WHAT TO PRODUCE —
Starting at the line that contains "The height and width of the screenshot is (390, 841).", transcribe every remaining line of the entries exactly, including the last one.

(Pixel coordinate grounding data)
"""
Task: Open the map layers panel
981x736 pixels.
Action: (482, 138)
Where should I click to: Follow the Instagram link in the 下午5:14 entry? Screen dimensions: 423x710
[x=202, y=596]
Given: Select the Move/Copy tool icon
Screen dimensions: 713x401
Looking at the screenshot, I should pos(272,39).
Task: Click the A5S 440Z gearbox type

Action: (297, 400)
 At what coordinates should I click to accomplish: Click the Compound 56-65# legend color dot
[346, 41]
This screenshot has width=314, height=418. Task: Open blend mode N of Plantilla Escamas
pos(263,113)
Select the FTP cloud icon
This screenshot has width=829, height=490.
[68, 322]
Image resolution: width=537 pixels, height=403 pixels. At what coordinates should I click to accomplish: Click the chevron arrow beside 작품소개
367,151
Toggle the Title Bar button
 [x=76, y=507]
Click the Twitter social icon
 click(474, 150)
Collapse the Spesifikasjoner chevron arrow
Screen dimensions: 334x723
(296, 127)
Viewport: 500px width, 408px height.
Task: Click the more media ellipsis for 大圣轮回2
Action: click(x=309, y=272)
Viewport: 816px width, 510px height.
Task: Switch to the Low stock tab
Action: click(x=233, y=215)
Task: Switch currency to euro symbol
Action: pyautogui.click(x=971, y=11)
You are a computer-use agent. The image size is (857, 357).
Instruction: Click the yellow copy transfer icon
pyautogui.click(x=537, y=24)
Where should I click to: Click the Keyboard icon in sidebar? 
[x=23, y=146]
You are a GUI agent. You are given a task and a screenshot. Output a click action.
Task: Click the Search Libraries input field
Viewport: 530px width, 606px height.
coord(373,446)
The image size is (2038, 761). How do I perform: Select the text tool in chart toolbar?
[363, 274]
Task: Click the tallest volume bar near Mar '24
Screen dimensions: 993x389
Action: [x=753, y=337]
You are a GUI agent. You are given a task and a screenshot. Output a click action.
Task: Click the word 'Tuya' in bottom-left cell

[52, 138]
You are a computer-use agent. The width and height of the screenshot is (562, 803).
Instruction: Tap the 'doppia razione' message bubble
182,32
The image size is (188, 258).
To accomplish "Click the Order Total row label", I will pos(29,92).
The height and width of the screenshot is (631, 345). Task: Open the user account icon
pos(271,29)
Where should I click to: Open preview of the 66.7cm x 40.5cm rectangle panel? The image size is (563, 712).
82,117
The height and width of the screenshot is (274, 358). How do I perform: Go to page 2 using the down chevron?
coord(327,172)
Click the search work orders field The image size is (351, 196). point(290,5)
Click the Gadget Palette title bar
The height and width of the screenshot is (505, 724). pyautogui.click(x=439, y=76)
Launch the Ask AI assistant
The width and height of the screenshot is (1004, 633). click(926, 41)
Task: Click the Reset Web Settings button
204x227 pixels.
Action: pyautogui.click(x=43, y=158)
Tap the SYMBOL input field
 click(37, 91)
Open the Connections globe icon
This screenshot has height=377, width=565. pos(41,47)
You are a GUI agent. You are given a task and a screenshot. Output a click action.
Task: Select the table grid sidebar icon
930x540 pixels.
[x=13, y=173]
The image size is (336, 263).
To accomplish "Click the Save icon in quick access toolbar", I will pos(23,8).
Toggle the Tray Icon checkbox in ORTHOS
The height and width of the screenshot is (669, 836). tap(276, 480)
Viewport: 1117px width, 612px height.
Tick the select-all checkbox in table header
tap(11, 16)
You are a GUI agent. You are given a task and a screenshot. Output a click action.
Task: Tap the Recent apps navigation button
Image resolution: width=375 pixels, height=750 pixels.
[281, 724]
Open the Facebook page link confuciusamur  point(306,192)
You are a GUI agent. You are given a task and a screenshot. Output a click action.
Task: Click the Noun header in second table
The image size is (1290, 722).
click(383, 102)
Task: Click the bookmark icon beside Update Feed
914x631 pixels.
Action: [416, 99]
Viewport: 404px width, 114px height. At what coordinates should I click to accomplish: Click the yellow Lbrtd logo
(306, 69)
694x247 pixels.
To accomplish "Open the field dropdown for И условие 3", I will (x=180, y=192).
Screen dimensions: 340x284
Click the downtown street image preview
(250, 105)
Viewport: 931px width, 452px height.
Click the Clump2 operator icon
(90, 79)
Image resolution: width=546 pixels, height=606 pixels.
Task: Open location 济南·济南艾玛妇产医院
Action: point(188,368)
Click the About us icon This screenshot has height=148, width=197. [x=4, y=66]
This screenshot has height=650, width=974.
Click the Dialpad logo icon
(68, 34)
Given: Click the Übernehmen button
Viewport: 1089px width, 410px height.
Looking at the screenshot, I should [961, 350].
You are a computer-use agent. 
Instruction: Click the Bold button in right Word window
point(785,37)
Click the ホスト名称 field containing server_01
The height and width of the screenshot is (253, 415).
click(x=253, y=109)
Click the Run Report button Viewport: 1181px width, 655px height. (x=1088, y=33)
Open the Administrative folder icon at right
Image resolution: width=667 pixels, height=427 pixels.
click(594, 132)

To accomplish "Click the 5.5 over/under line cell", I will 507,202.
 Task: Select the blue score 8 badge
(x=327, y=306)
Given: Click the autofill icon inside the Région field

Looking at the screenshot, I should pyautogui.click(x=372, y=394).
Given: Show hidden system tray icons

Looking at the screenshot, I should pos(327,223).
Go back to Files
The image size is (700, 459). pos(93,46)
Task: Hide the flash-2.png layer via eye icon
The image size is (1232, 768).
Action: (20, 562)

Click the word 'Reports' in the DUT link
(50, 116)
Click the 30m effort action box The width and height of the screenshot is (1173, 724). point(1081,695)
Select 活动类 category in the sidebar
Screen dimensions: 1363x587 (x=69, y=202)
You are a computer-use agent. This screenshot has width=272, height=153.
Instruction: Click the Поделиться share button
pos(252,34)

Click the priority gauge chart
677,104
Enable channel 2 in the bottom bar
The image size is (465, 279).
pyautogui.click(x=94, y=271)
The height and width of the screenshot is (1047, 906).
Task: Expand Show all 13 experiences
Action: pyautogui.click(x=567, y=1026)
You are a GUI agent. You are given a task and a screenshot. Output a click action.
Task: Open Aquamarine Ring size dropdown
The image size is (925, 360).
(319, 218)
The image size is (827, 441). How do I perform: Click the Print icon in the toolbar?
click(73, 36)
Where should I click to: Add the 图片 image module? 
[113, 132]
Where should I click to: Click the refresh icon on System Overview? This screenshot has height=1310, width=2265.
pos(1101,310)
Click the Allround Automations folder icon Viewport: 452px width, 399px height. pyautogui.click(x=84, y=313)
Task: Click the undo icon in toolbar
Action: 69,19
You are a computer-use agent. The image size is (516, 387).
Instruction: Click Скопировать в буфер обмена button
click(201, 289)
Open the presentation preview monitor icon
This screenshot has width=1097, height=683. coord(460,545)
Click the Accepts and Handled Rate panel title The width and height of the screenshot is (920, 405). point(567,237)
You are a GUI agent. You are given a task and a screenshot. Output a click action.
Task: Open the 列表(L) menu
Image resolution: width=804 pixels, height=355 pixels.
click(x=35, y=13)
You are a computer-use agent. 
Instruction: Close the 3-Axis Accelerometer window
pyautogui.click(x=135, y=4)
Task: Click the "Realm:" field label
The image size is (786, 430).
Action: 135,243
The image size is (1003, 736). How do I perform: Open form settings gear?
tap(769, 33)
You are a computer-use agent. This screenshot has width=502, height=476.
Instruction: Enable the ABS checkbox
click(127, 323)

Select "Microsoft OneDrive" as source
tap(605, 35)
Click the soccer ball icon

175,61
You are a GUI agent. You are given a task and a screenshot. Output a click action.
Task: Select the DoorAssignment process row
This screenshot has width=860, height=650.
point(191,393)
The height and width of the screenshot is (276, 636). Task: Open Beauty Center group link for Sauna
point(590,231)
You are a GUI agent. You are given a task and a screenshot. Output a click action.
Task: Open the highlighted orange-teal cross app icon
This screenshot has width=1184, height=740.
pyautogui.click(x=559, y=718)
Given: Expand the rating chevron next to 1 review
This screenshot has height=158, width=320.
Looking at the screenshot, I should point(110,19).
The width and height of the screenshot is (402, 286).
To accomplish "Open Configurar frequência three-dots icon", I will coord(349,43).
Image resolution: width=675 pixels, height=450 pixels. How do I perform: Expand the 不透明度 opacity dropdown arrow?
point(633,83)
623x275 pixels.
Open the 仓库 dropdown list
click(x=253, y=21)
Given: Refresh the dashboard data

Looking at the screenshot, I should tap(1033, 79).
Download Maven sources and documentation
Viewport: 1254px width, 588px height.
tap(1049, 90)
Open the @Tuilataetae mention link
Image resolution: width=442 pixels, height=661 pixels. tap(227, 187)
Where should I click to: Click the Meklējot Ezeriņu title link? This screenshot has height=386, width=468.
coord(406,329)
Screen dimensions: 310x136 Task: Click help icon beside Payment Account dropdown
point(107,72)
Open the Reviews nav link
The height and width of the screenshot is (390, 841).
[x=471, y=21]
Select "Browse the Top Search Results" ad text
"""
REPLY —
The height and width of the screenshot is (390, 841).
[x=471, y=21]
Select "Browse the Top Search Results" ad text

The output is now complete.